Computer Perception with Deep Learning

Stay connected



Share on facebook
Share on twitter
Share on linkedin

CIS Distinguished Lecture Series, Nov 20, 2013, 11:00AM – 12:00PM, Barton 108A

Computer Perception with Deep Learning

Yann LeCun , School of Computer Science University of Massachusetts, Amherst

Pattern recognition tasks, particularly perceptual tasks such as vision and audition, require the extraction of good internal representations of the data prior to classification. Designing feature extractors that turns raw data into suitable representation s for a classifier often requires a considerable amount of engineering and domain expertise. The purpose of the emergent field of “Deep Learning” is to devise methods that can train entire pattern recognition systems in an integrated fashion, from raw inputs to ultimate output, using a combination of labeled and unlabeled samples. Deep learning systems are multi-stage architectures in which the perceptual world is represented hierarchically. Features in successive stages are increasingly global, abstract, and invariant to irrelevant transformations of the input. Convolutional networks (ConvNets) are a particular type of deep architectures that are somewhat inspired by biology, and consist of multiple stages of filter banks, interspersed with non – linear operations, and spatial pooling. Deep learning models, particularly ConvNets, have become the record holder for a wide variety of benchmarks and competition, including object recognition in image, semantic image labeling (2D and 3D), acoustic modeling for speec h recognition, drug design, asian handwriting recognition, pedestrian detection, road sign recognition, biological image segmentation, etc. The most recent speech recognition and image analysis systems deployed by Google, IBM, Microsoft, Baidu, NEC and others use deep learning, and many use convolutional networks. A number of supervised methods and unsupervised methods, based on sparse auto-encoders, to train deep convolutional networks will be presented. Several applications will be shown through videos and live demos, including a category-level object recognition system that can be trained on the fly, a system that can label every pixel in an image with the category of the object it belongs to (scene parsing), and a pedestrian detector. Specialized hardware architecture that run these systems in real time will also be described.

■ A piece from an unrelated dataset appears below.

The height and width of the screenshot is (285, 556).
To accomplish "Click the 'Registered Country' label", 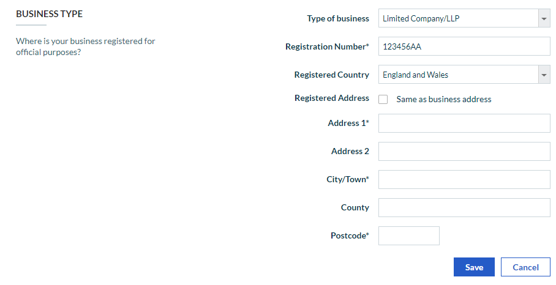I will pos(332,75).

Yann LeCun is the founding director of the Center for Data Science at New York University, and Silver Professor of Computer Science, Neural Science, and Electrical Engineering at the Courant Institute of Mathematical Science, the Center for Neural Science, and the ECE Department at NYU-Poly. He received the Electrical Engineer Diploma from Ecole Supérieure d’Ingénieurs en Electrotechnique et Electronique (ESIEE), Paris in 1983, and a PhD in Computer Science from Université Pierre et Marie Curie (Paris) in 1987. After a postdoc at the University of Toronto, he joined AT&T Bell Laboratories in Holmdel, NJ in 1988. He became head of the Image Processing Research Department at AT&T Labs-Research in 1996. He joined NYU as a professor in 2003, after a brief period as a Fellow of the NEC Research Institute in Princeton. His current interests include machine learning, computer perception, mobile robotics, and computational neuroscience. He has published over 180 technical papers and book chapters on these topics as well as on neural networks, handwriting recognition, image processing and compression, and on dedicated circuits and architectures for computer perception. The character recognition technology he developed at Bell Labs is used by several banks around the world to read checks and was reading between 10 and 20% of all the checks in the US in the early 2000s. His image compression technology, called DjVu, is used by hundreds of web sites and publishers and millions of users to access scanned documents on the Web. A pattern recognition method he developed, called convolutional network, is the basis of products and services deployed by companies such as AT&T, Google, Microsoft, NEC, IBM and Baidu for document recognition, human-computer interaction, image tagging, speech recognition, and video analytics. LeCun has been on the editorial board of IJCV, IEEE PAMI, and IEEE Trans. Neural Networks, was program chair of CVPR’06, and is chair of ICLR 2013 and 2014. He is on the science advisory board of Institute for Pure and Applied Mathematics, and has advised many large and small companies about machine learning technology, including several startups he co-founded. He is the recipient of the 2014 IEEE Neural Network Pioneer Award.